● **Data excerpts**
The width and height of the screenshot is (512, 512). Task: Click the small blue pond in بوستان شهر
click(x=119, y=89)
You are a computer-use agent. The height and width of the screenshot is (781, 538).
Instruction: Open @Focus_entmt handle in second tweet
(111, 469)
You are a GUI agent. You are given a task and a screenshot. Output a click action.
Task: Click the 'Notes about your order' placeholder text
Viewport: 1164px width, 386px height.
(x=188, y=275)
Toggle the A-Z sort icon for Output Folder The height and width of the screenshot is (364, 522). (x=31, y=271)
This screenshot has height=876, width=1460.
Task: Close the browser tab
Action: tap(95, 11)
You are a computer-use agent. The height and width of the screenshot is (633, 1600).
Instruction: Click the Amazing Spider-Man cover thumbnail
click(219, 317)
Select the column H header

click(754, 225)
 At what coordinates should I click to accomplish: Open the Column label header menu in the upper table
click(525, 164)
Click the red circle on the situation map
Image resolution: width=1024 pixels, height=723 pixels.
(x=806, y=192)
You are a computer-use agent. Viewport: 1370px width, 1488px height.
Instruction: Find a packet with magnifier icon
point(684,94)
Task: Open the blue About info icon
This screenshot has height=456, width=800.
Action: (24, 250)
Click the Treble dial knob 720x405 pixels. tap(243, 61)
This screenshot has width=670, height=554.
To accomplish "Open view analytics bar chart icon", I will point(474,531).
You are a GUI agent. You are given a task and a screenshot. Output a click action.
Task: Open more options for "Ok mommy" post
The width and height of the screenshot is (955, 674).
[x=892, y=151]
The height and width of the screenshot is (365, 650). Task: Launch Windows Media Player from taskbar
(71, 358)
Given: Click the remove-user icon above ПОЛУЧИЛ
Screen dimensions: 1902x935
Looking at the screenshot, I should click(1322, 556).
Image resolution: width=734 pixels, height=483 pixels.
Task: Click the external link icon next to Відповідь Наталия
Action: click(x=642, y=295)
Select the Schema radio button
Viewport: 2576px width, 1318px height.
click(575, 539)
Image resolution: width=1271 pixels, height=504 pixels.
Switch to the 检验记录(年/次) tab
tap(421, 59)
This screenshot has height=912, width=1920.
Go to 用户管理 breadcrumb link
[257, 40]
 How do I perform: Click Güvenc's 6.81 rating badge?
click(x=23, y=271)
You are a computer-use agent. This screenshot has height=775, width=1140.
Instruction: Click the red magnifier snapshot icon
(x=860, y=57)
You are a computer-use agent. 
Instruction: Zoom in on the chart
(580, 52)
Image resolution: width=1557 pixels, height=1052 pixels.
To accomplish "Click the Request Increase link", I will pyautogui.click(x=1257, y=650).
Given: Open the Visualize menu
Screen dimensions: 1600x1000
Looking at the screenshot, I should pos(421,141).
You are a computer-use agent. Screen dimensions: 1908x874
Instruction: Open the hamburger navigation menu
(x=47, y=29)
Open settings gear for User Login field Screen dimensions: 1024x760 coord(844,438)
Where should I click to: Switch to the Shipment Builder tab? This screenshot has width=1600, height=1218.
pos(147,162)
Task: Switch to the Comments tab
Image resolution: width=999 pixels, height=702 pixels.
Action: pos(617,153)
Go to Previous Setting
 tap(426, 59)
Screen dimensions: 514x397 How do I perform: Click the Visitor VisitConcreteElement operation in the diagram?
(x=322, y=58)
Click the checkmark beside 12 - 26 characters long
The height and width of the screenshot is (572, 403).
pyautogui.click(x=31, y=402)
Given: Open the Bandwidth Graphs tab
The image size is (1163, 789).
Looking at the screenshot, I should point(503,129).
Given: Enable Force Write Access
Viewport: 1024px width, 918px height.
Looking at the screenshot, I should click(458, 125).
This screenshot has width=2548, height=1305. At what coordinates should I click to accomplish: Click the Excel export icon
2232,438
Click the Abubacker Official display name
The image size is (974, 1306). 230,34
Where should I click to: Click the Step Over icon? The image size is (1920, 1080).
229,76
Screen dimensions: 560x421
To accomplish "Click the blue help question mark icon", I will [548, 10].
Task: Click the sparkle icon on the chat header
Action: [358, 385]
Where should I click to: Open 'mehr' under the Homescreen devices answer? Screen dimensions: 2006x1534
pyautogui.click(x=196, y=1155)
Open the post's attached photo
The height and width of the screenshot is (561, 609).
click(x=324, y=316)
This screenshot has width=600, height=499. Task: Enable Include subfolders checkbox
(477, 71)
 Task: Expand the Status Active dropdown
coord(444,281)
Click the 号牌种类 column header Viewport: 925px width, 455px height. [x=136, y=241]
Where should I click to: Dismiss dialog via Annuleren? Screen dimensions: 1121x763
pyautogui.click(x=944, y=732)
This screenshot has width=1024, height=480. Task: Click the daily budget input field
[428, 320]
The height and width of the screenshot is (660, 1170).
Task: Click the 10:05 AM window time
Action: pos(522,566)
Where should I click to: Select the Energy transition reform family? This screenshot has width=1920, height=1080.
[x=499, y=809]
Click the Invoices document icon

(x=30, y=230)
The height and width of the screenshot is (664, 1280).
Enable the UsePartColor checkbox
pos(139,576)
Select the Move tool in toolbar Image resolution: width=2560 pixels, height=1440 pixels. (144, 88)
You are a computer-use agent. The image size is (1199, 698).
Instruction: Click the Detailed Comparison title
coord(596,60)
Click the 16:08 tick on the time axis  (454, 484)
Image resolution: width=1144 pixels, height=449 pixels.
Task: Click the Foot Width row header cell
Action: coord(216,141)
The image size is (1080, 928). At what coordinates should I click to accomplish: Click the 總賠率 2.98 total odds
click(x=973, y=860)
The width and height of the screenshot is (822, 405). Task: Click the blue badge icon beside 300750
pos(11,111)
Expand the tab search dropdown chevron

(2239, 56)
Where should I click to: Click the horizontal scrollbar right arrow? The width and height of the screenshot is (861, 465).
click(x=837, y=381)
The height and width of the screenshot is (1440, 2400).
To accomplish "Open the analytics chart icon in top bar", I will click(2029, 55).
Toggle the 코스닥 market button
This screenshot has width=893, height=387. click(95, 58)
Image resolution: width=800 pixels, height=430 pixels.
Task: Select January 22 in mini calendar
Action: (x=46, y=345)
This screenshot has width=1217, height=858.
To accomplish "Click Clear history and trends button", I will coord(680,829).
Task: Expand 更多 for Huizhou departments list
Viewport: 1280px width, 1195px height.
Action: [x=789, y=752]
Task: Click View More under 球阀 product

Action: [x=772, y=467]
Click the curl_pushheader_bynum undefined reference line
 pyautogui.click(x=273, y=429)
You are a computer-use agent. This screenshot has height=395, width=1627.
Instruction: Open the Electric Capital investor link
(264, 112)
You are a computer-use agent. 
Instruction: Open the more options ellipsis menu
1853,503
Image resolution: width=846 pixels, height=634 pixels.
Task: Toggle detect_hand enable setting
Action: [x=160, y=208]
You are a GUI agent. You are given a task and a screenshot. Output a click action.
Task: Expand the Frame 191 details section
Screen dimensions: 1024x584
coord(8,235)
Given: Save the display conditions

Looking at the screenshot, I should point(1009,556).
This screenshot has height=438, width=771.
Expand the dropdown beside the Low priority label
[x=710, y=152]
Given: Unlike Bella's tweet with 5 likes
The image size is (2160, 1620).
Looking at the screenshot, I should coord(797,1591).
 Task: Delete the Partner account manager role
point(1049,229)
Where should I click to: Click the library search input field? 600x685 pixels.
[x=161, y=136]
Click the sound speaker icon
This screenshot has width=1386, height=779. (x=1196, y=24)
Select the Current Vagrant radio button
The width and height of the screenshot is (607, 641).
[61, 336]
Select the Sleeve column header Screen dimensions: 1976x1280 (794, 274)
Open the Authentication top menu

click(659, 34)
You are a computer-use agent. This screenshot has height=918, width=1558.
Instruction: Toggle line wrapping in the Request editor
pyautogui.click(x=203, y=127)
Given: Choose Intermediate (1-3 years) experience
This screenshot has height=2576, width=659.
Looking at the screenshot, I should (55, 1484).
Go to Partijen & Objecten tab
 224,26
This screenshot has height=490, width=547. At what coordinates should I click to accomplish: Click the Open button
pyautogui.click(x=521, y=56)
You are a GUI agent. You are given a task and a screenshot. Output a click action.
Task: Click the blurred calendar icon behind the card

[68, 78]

● **Aim of the exercise**
Count the lines in the data above that contain the string "post", treating uppercase and lowercase as different. Reply with the number only.

● **Solved exercise**
2